─── Exercise data ───

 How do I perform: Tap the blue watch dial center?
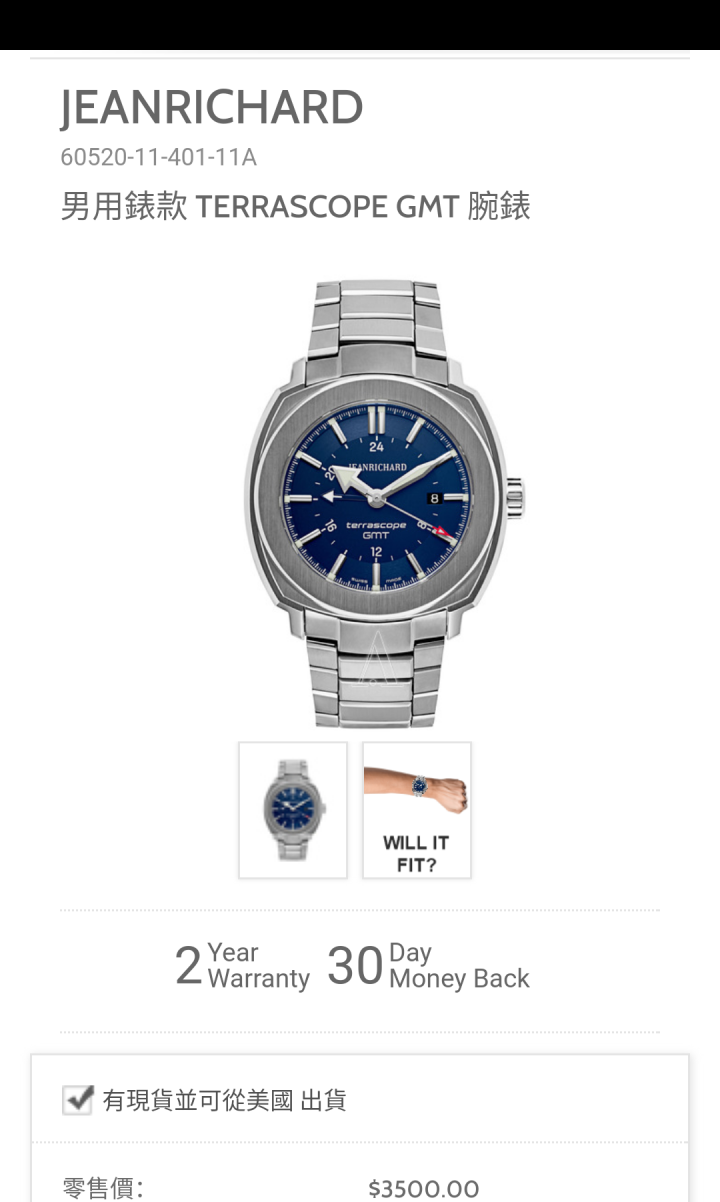376,497
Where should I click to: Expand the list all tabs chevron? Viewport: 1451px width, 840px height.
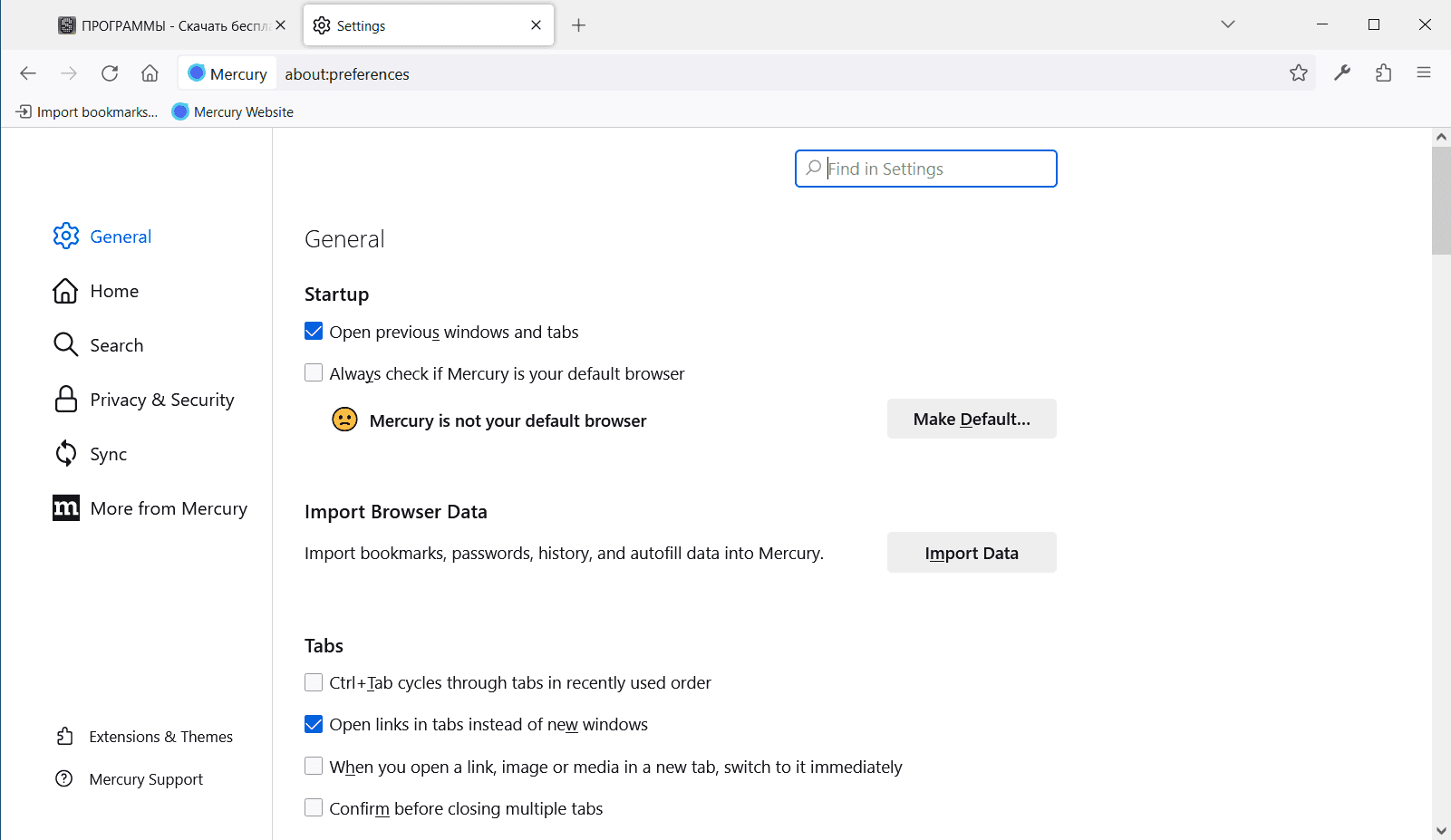(x=1228, y=24)
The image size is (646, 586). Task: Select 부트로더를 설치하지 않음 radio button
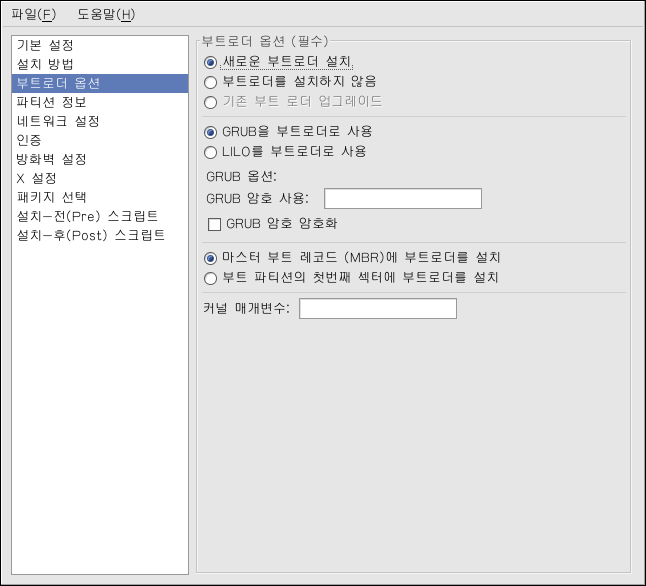[x=210, y=81]

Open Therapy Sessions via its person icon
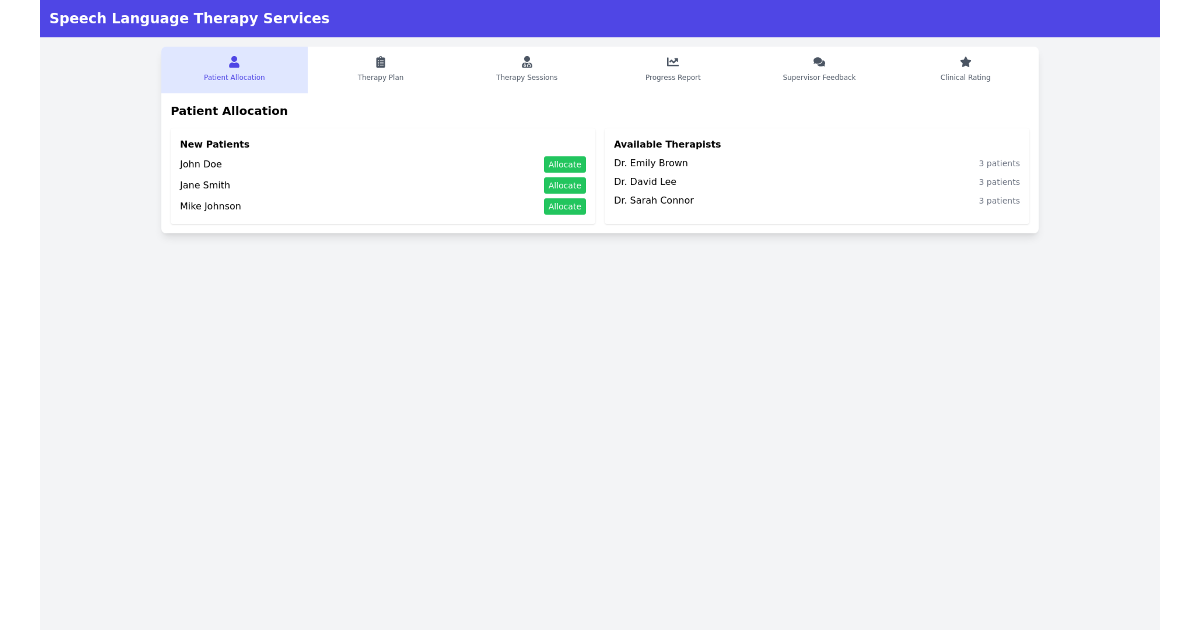tap(526, 62)
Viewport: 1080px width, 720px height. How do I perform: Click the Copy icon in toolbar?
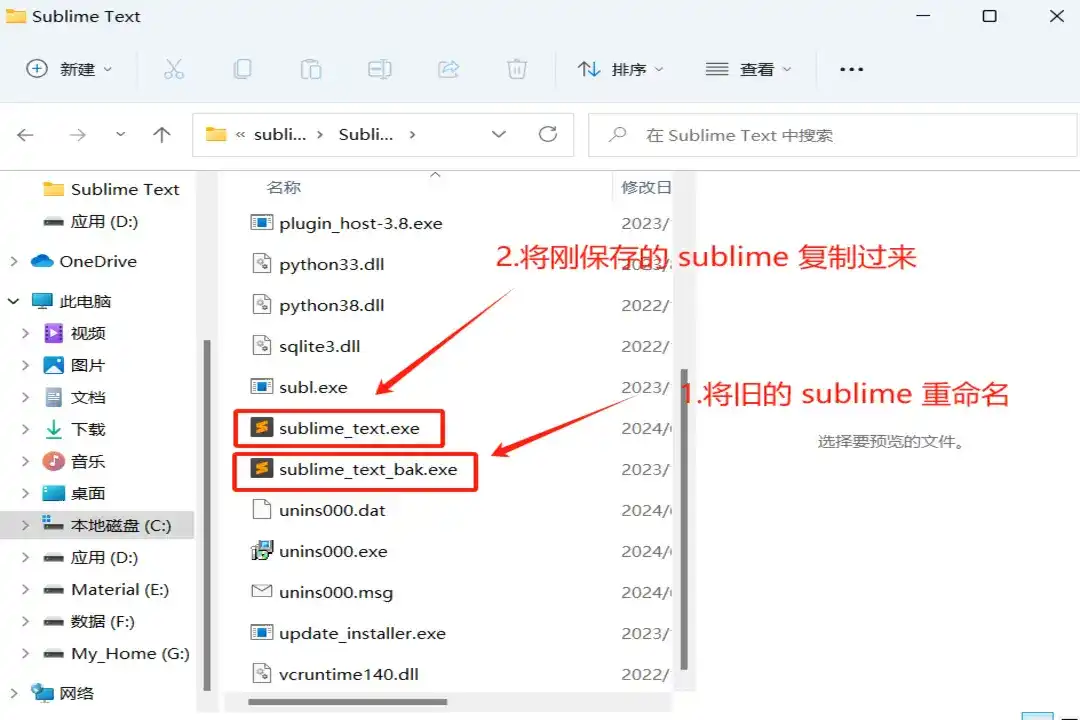(x=242, y=69)
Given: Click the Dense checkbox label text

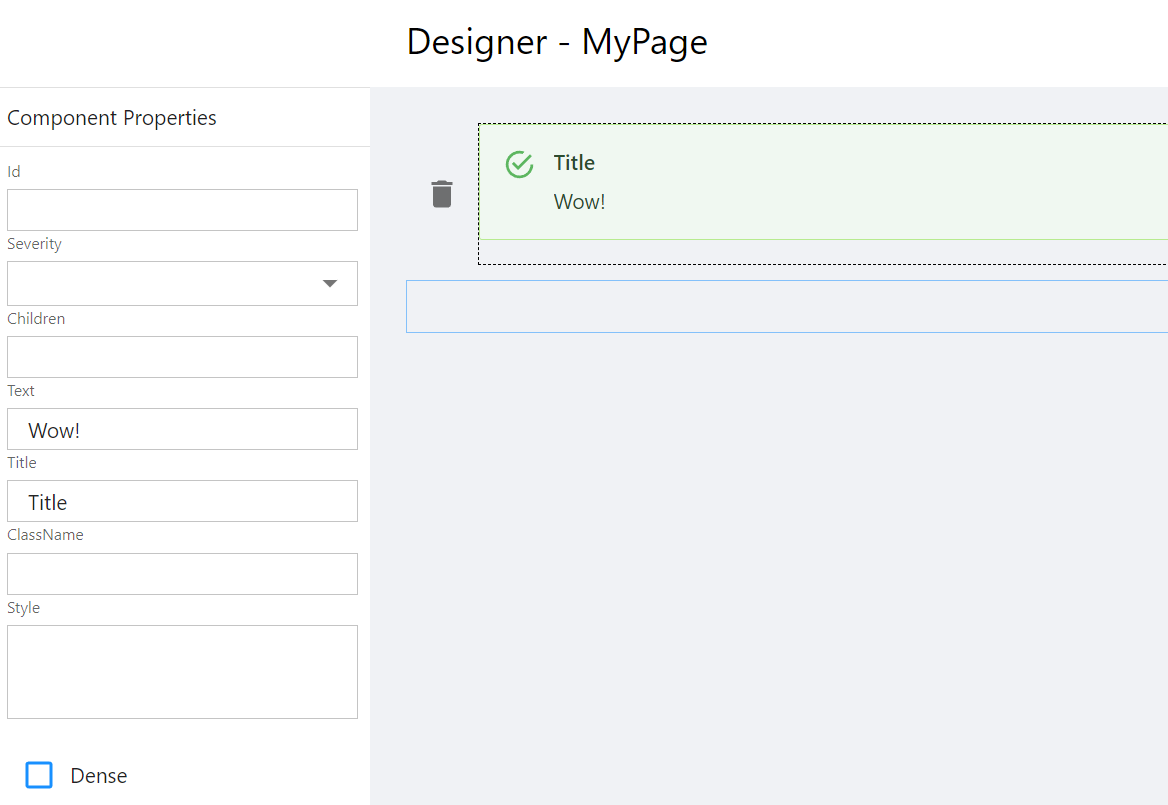Looking at the screenshot, I should pos(98,776).
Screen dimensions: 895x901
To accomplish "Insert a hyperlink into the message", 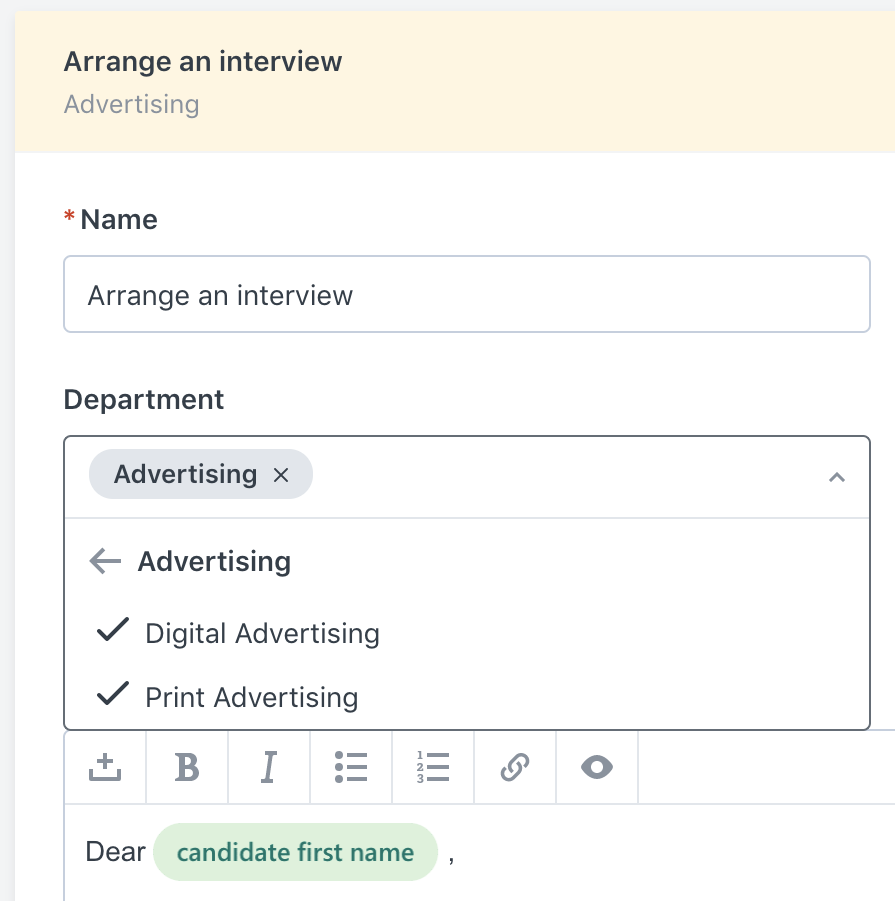I will pyautogui.click(x=514, y=767).
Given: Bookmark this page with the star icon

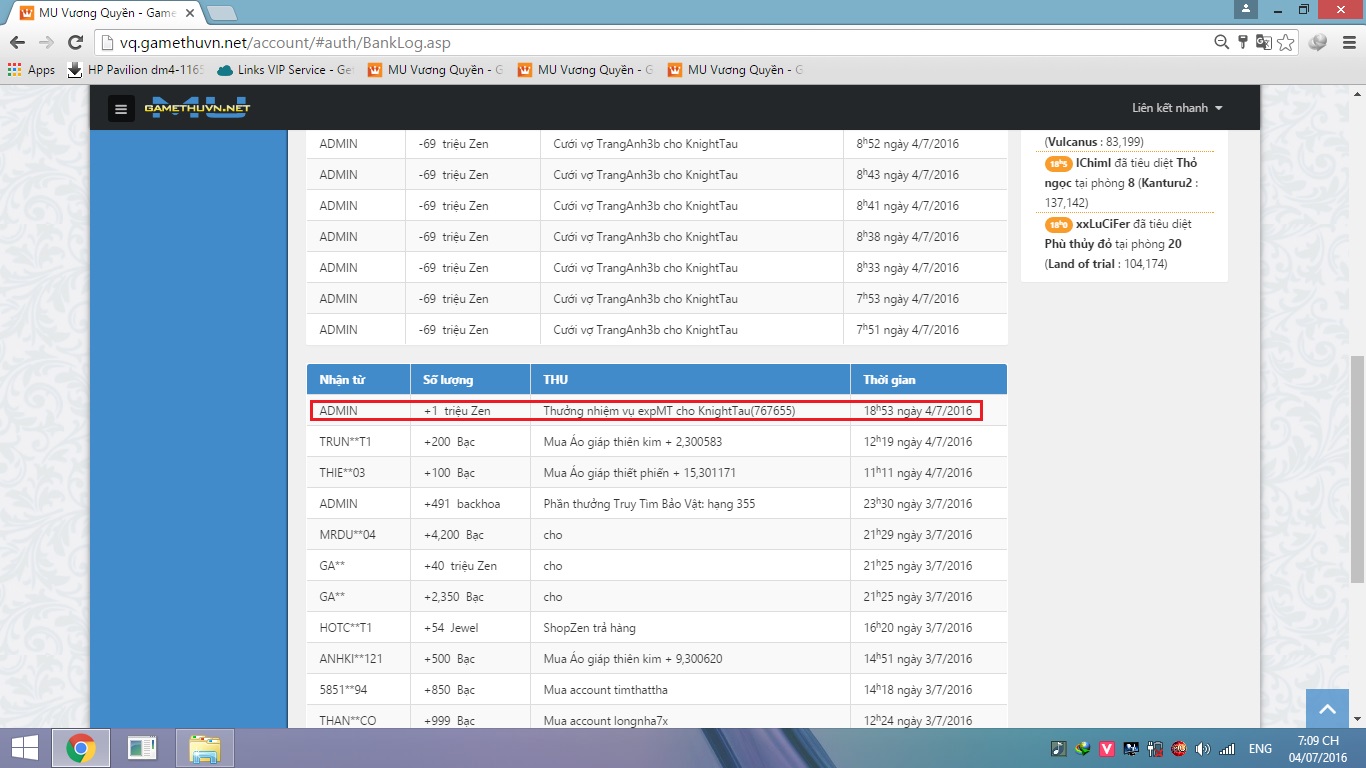Looking at the screenshot, I should (x=1286, y=42).
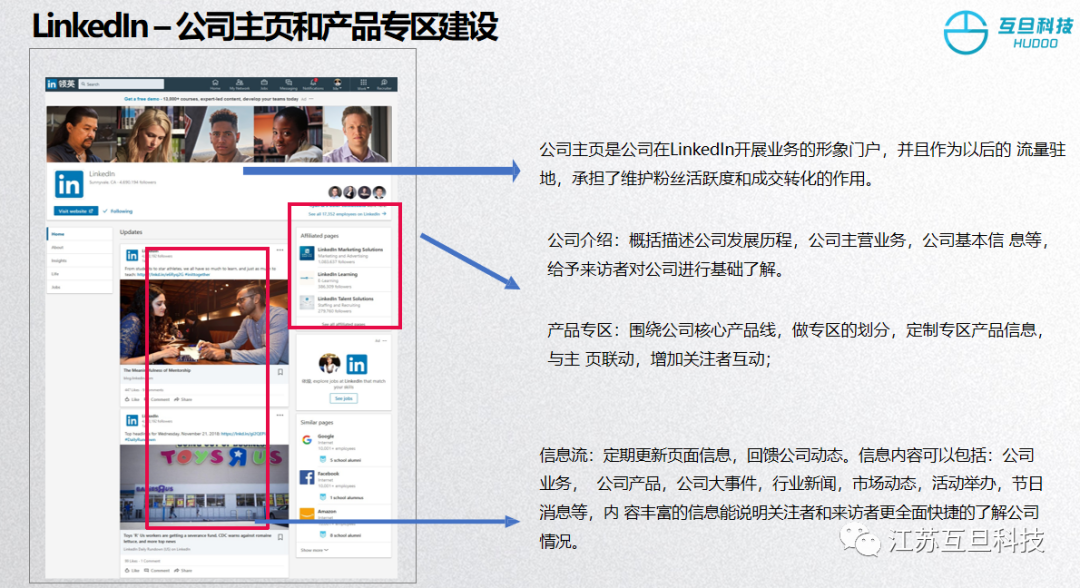Open the Me profile dropdown
The height and width of the screenshot is (588, 1080).
(337, 84)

───

| Exercise |
Reproduce the data above exactly, but only the lines from the one showing "Where should I" through the one showing "Screen dimensions: 895x901", with both ends kept and the pictures left out.

| Written response |
Where should I click to: Expand the list all tabs chevron? Viewport: 1451px width, 840px height.
(x=1228, y=24)
The image size is (646, 586). Task: Select 부트로더를 설치하지 않음 radio button
[x=210, y=81]

Open Therapy Sessions via its person icon
tap(526, 62)
Viewport: 1080px width, 720px height. How do I perform: Click the Copy icon in toolbar?
(x=242, y=69)
Given: Click the Dense checkbox label text

Looking at the screenshot, I should pos(98,776).
Screen dimensions: 895x901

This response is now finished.